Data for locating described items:
----------
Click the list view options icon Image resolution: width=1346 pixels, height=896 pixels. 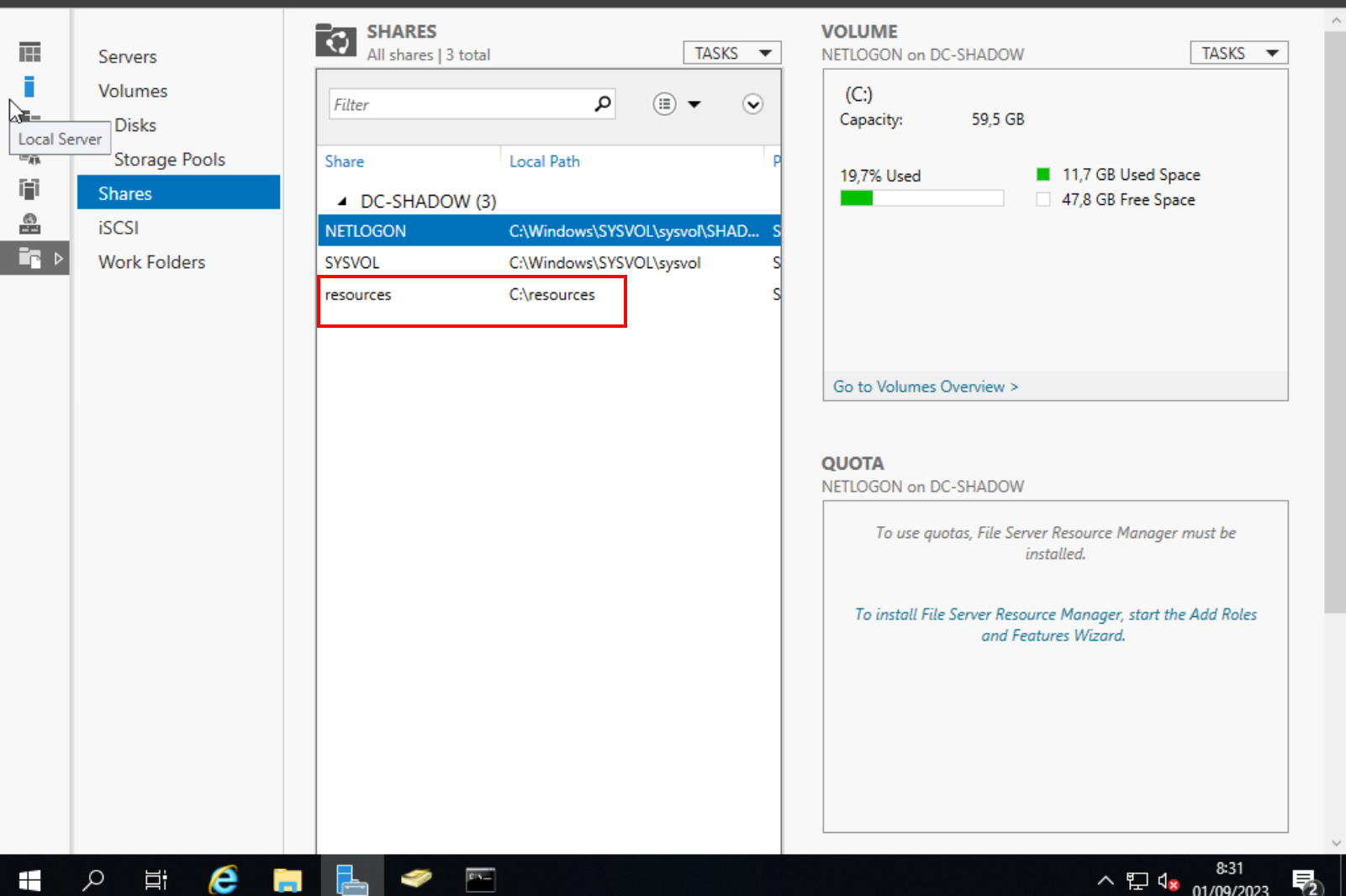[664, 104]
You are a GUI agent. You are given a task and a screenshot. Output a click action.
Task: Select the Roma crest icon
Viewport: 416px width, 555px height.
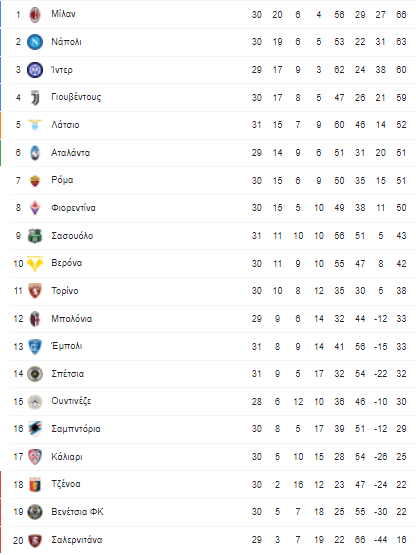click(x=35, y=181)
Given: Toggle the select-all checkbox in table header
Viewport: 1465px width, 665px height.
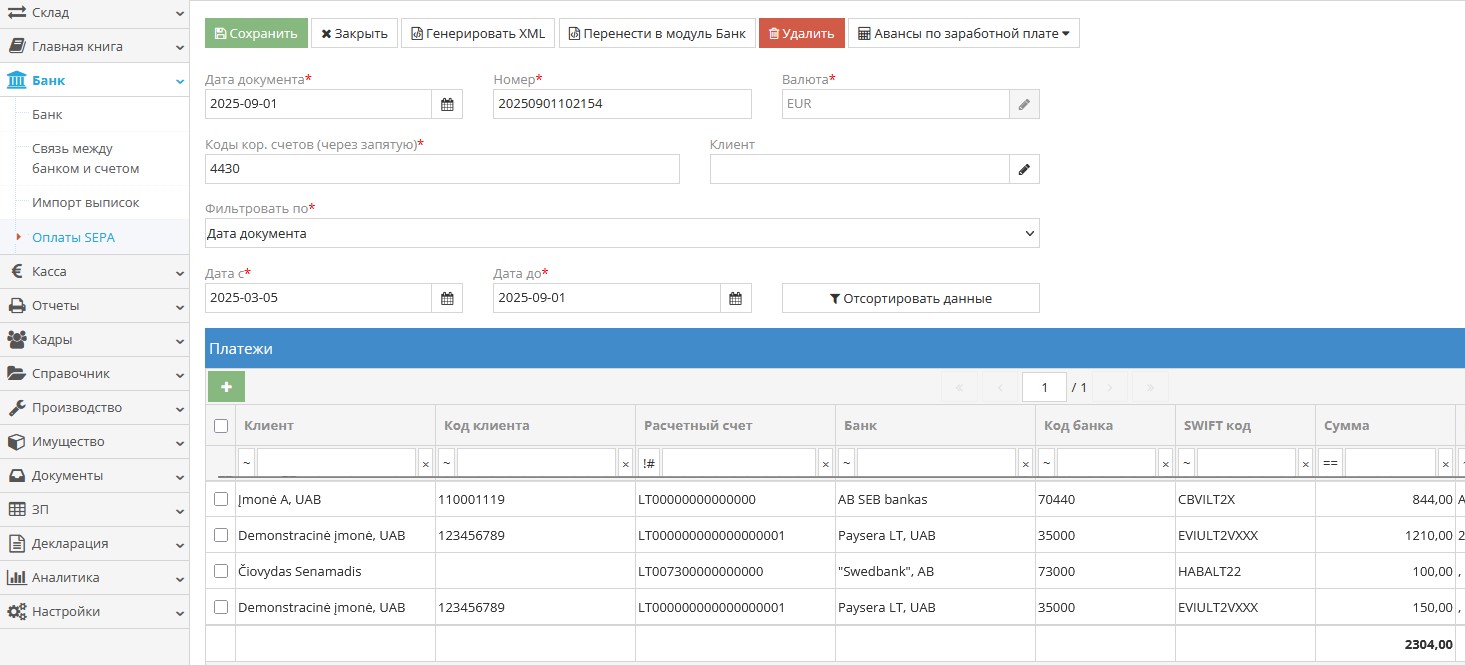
----------
Give everything from the line containing "Given: Toggle the" down through the end of the data above as a JSON list of strings, one string per line, with blank lines and pictures left out.

RESULT FOR THIS TASK:
[
  "Given: Toggle the select-all checkbox in table header",
  "Viewport: 1465px width, 665px height."
]